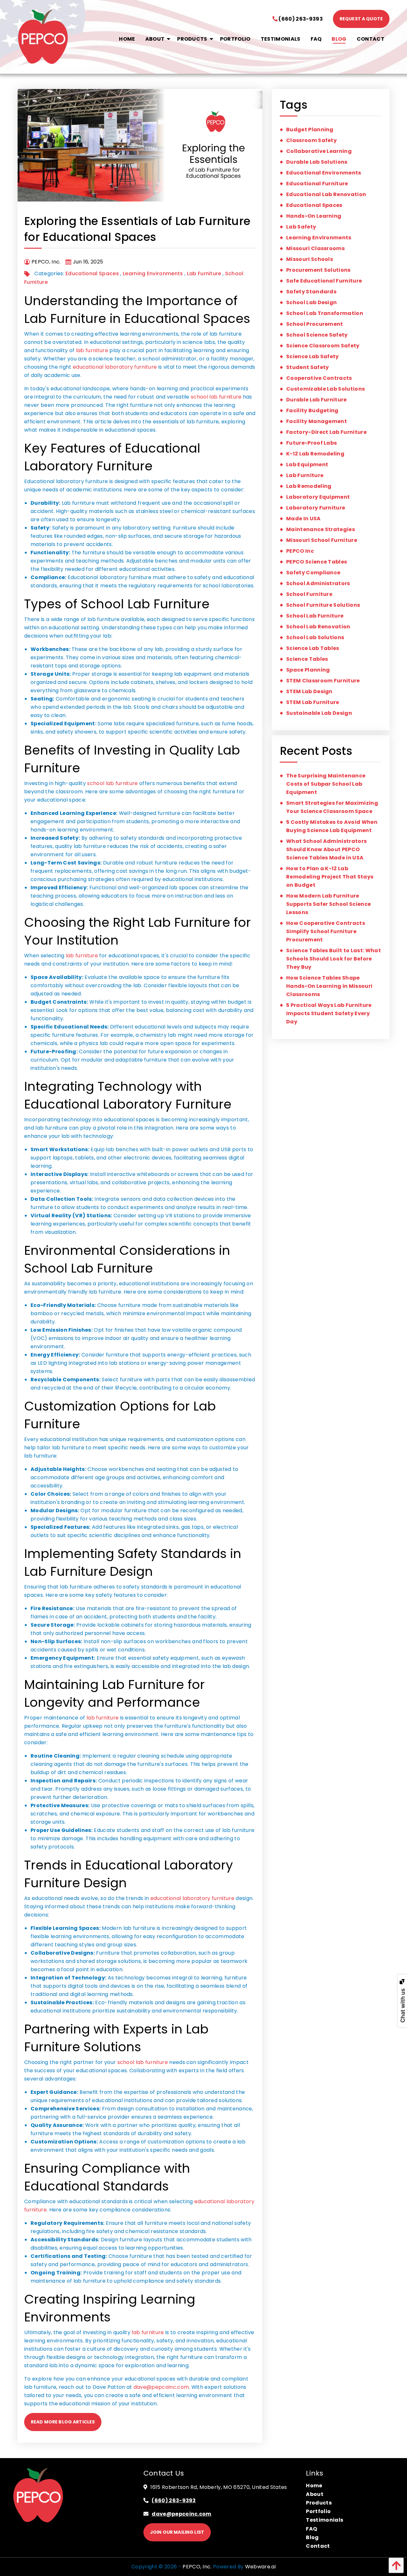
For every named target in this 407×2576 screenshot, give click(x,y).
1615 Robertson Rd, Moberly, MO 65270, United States (218, 2487)
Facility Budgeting (312, 410)
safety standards (311, 291)
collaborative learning (319, 151)
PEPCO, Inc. (197, 2566)
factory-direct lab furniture (326, 432)
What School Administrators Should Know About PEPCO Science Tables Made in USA (326, 849)
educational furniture (317, 183)
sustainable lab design (319, 713)
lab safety (301, 226)
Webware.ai (260, 2566)
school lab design (311, 302)
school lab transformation (324, 313)
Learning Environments (153, 273)
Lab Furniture (204, 273)
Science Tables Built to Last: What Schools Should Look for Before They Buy (333, 959)
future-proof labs (311, 443)
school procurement (314, 324)
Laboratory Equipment (318, 497)
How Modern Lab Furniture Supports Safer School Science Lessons (328, 904)
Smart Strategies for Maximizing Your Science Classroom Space (332, 807)
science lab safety (312, 356)
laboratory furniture (315, 507)
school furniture (309, 594)
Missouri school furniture (321, 540)
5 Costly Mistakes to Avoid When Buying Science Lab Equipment (331, 826)
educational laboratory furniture (115, 367)
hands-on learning (313, 216)
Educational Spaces (92, 273)
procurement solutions (318, 270)
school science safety (317, 334)
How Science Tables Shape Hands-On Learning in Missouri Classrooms (329, 986)
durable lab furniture (316, 399)
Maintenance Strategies (320, 529)
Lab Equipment (307, 464)
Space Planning (308, 669)
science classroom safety (323, 345)
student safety (307, 367)
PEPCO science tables (316, 561)
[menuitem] (127, 39)
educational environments (323, 172)
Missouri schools (309, 259)
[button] (394, 2565)
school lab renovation (318, 626)
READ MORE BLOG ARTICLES (63, 2422)
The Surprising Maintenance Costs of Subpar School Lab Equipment (325, 784)
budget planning (310, 129)
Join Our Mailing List (177, 2532)
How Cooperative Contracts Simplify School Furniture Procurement (325, 931)
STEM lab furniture (312, 702)
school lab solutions (315, 637)
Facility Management (316, 421)
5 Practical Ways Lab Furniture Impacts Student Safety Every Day (329, 1013)
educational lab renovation (326, 194)
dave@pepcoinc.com (161, 2387)
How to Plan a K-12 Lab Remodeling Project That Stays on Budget (329, 877)
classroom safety (311, 140)
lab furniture (92, 350)
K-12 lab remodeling (315, 453)
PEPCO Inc (300, 551)
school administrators (318, 583)
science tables (307, 659)
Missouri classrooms (315, 248)
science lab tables (312, 648)
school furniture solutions (323, 605)
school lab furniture (216, 396)
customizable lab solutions (325, 389)
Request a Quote (361, 19)
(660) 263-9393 (300, 19)
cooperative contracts (319, 378)
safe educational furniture (324, 280)
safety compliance (313, 572)
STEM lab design (309, 691)
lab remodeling (308, 486)
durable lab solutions (317, 162)
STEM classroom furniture (323, 680)
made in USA (303, 518)
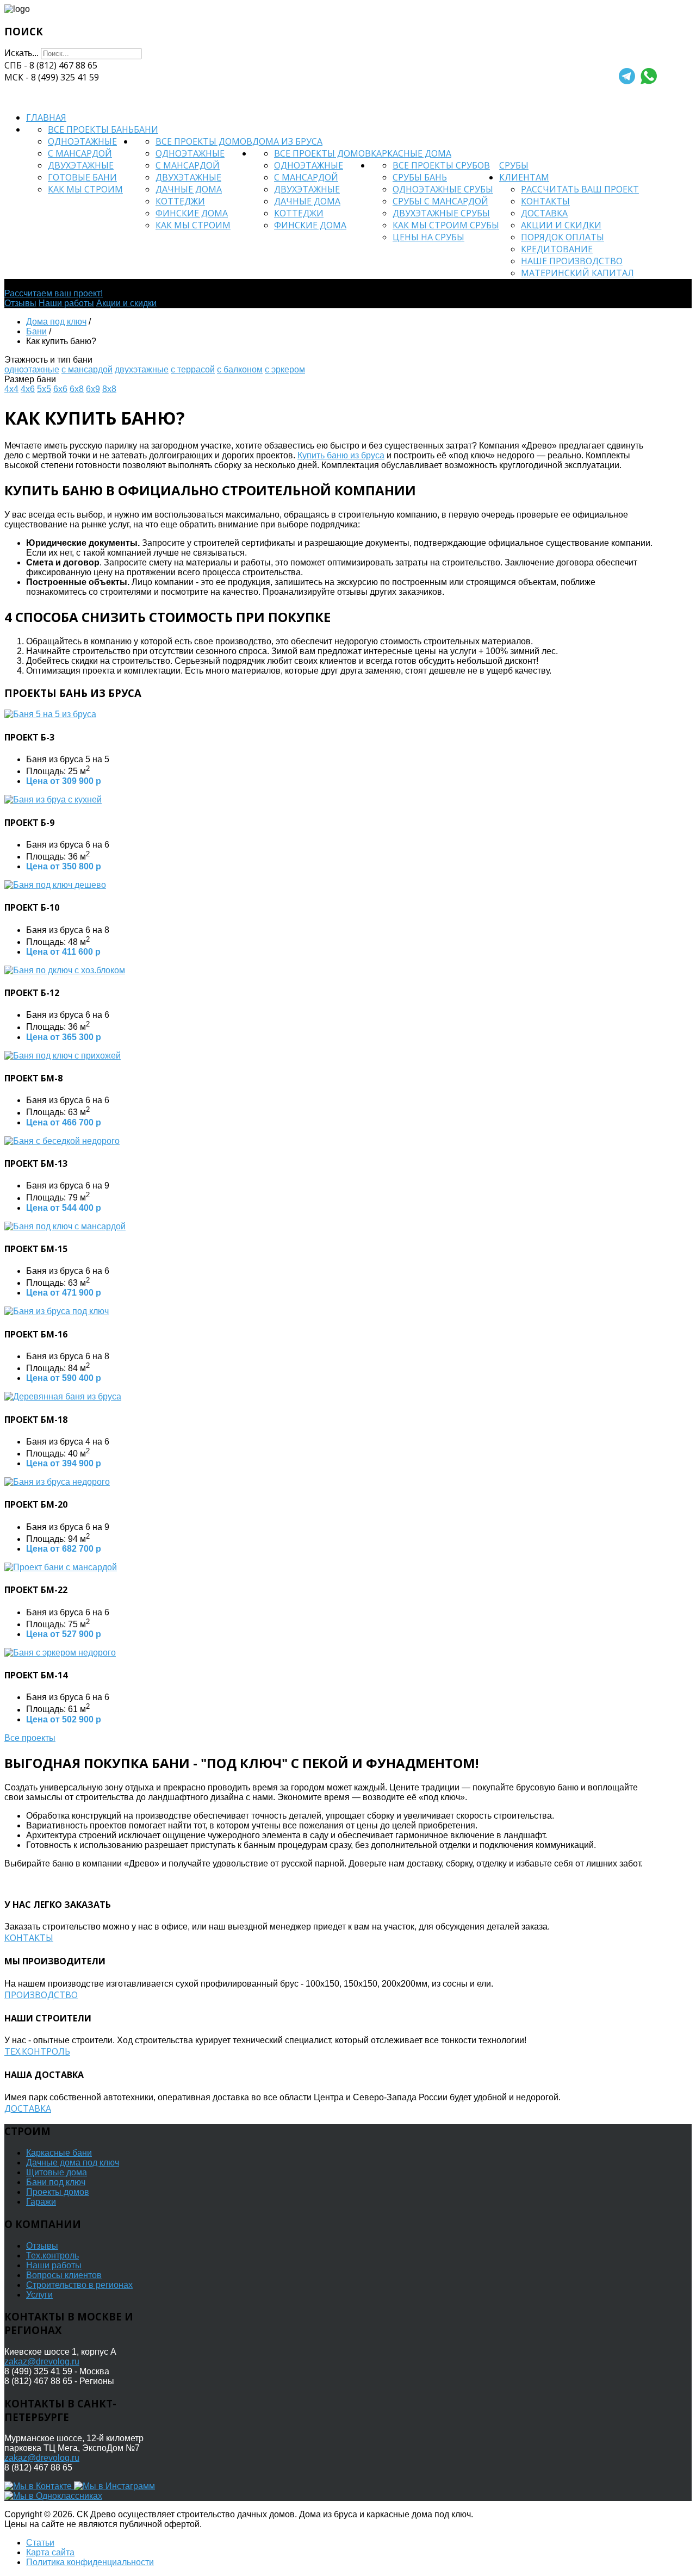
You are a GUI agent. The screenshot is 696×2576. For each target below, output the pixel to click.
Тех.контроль (37, 2051)
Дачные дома (189, 189)
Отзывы (20, 303)
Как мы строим (85, 189)
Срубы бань (420, 177)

++++

== Exercise details ==
For this task, write out exactly the lines of the entries above, starting at the line with "Webware.ai (260, 2566)" and ending at the line with "Science Tables Built", both included, and no others.

== Result for this task ==
Webware.ai (260, 2566)
school lab design (311, 302)
school lab transformation (324, 313)
Learning Environments (153, 273)
Lab Furniture (204, 273)
Science Tables Built to Last: What Schools Should Look for Before They Buy (333, 959)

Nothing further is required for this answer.